Start of EXTRACTED INFORMATION
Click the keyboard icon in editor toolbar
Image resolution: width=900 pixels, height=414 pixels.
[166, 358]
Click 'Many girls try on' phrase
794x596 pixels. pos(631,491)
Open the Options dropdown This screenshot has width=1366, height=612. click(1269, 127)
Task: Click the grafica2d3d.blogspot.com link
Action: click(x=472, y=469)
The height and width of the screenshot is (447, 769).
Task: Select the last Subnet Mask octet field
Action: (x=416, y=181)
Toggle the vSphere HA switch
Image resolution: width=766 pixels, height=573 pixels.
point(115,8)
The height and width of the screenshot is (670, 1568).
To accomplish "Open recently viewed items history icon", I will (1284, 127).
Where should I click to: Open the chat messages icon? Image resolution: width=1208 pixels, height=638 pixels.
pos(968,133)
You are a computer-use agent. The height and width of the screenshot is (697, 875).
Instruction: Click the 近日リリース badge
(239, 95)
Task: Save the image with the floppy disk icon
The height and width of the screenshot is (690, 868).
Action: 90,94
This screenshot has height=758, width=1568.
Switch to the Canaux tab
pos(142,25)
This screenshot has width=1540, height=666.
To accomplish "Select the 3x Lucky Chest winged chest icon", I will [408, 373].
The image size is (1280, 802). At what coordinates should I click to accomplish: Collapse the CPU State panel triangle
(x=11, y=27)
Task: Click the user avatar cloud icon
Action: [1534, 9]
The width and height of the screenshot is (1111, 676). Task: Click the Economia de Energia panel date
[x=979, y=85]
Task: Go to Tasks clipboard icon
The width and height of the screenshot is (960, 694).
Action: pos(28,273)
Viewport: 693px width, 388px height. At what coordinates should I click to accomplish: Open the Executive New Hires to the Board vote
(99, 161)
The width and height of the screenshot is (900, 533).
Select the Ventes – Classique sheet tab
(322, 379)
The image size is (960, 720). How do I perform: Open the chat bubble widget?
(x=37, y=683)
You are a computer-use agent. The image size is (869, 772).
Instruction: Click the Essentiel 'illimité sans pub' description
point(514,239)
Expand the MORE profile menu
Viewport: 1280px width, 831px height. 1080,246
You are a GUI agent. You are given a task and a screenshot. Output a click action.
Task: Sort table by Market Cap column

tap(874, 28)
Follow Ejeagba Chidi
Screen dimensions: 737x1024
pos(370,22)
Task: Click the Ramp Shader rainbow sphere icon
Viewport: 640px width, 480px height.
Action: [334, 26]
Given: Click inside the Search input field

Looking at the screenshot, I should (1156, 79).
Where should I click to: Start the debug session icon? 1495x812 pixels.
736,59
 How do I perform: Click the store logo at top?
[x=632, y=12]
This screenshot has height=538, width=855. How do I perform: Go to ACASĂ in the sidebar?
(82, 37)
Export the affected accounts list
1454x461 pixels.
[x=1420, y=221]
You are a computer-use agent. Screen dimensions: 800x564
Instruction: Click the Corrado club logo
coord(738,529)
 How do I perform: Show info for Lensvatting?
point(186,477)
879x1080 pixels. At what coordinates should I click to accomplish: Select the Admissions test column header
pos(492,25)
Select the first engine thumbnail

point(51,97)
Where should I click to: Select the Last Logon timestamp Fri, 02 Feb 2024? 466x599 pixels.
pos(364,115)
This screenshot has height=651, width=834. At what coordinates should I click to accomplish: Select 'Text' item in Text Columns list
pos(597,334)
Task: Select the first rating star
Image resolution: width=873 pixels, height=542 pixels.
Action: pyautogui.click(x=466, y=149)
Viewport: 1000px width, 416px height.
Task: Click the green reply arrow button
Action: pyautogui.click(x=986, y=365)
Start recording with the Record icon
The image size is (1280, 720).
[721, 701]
End of EXTRACTED INFORMATION
- GOAL OF THE EXERCISE
Copy, from the material, each line that holds the string "will".

- TASK RESPONSE
To accomplish "Open recently viewed items history icon", I will (1284, 127).
To accomplish "Select the 3x Lucky Chest winged chest icon", I will [408, 373].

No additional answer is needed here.